I have this strong passion to always keep improving, keep growing, keep hitting new insights, new levels, new discoveries. This is my passion and also my biggest stressor. It exhausts me to feel this pressure to keep posting better and more interesting videos and to keep improving my content. My desire to get attention is the worst part about me. It's not a driver - it's a brake. It keeps me from truly being myself and who I am. That's how extraverted sensing manifests in my life, everyone.
I don't actually want attention - attention overwhelms me. If my community suddenly exploded in size, I would probably not have the energy to maintain it and all the people, it would just wear on me. There's a truth to the saying "Be careful with what you wish for." - especially when you don't actually want what you wish for. I much prefer my community to grow slowly, so I can ease into it. If I actually cared about attention seeking, I would just make clickbait videos doing crazy students, filming dead bodies to get more viewers... Most of my time actually goes into research and theory. The videos are just where I translate the research to myself and to all of you.

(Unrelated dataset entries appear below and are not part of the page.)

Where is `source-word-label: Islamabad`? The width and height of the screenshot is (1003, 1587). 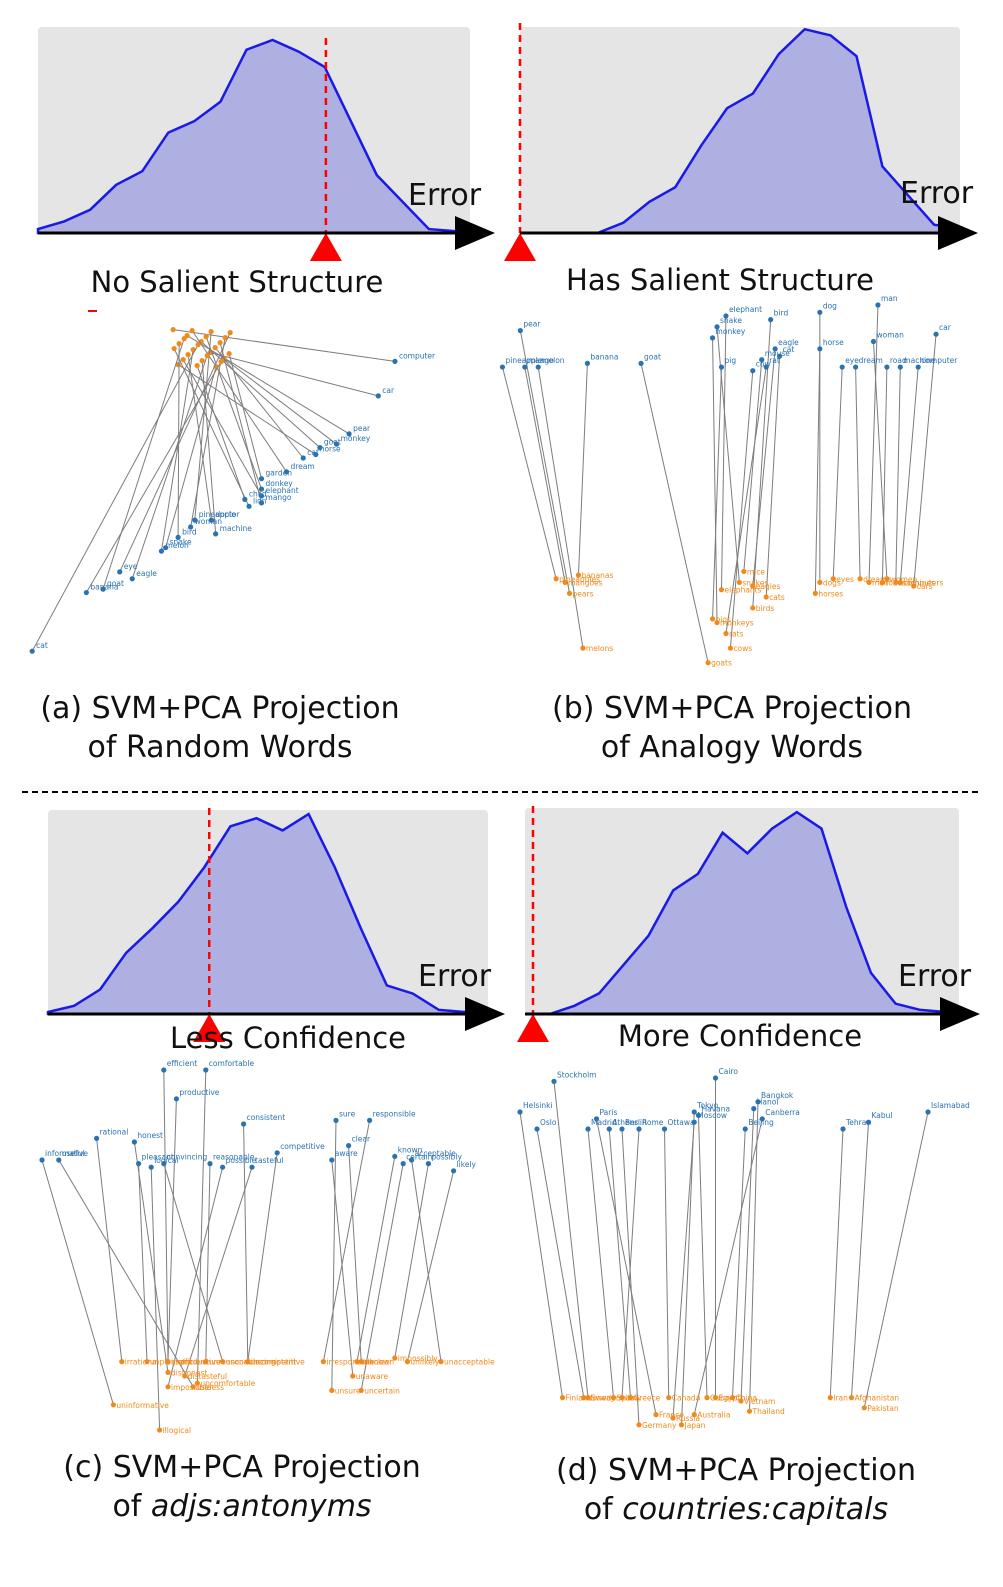
source-word-label: Islamabad is located at coordinates (950, 1106).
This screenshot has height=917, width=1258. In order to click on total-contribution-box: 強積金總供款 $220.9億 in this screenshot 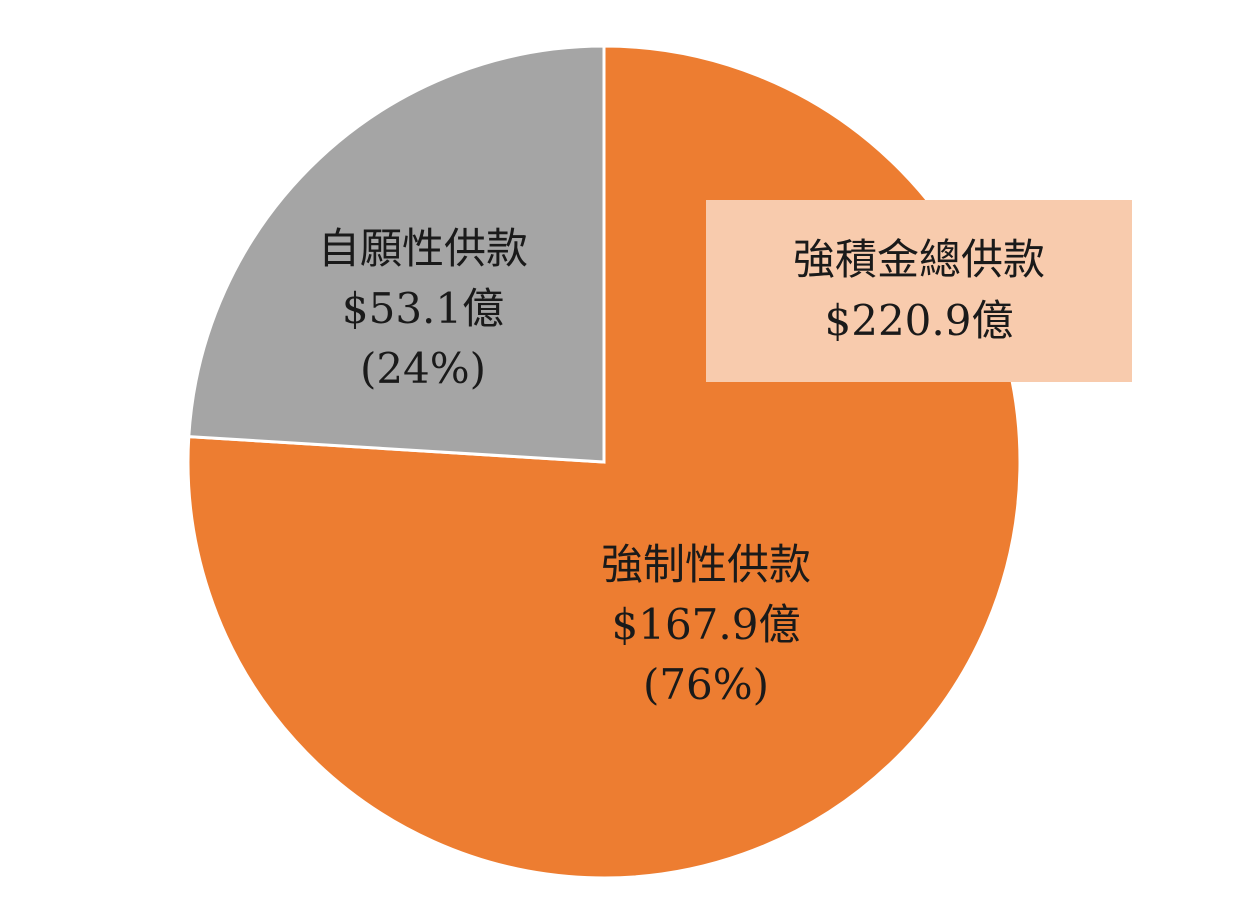, I will do `click(919, 291)`.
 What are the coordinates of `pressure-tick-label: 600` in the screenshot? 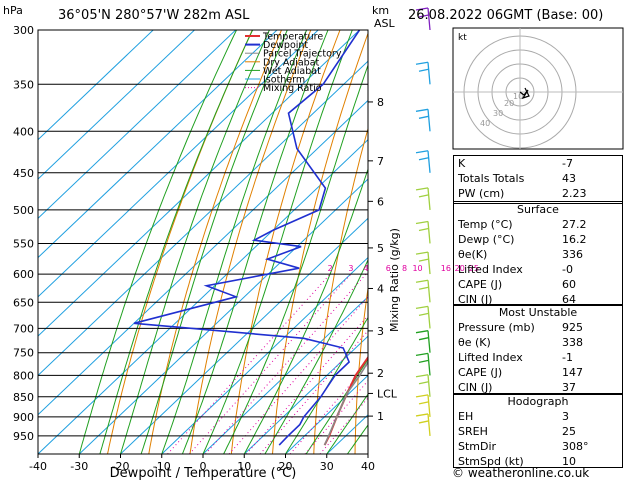 It's located at (24, 274).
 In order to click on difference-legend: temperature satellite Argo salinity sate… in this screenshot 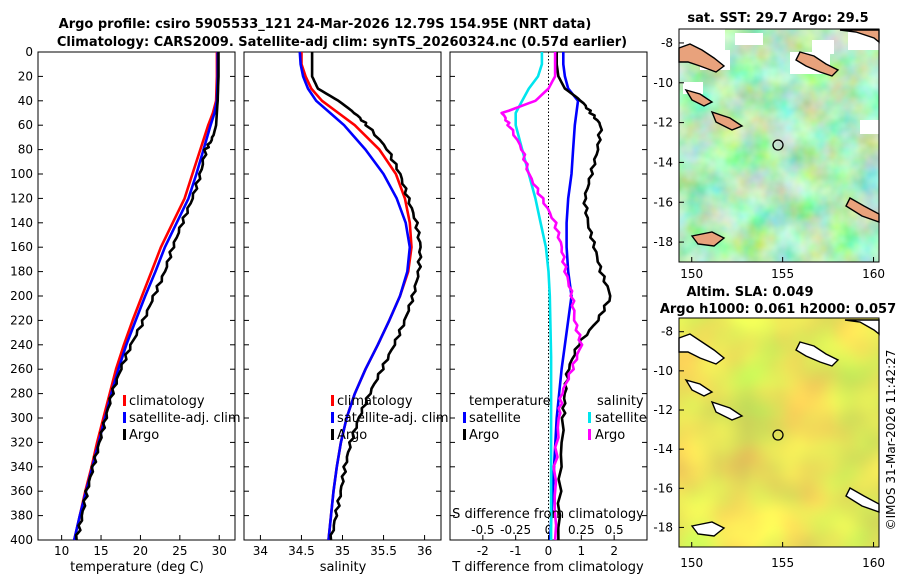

That's my true passion. But that doesn't mean that I don't get anxious when my theory takes me away from my audience or community. I become easily frustrated if I'm so deep in theorising I can't output any kind of coherent thought. It's difficult when I don't know how to translate what is going on inside to my friends and loved ones, and to my community. I want to bridge it all somehow. Get people to understand my theories. So that's my true passion, I love the storytelling and the teaching aspects of what I do. I should make sure that's my number one concern. Being a better storyteller and teacher, doing more research, sharing more insight. That's why I do youtube.
Sometimes I get burnt out from trying too hard. I fall into attention seeking behaviour, becoming frustrated if I don't grow or get the eyes of my audience. It's not healthy, and it's important that I remind myself to focus on the important aspect: the insight and my long-term vision. But reminding yourself of that is not as easy as you think. When you're caught up with it, you don't know that you're caught up with it. That's why frequent introspection is necessary, I guess.
Dear diary, dear community, I always enjoy talking with you. You can always send me a message if something is going on or if you're struggling with something. Perhaps you also make videos, art, or perhaps you're also a writer. Then you might relate to what I'm saying here. Either way, thanks for being around and for being you.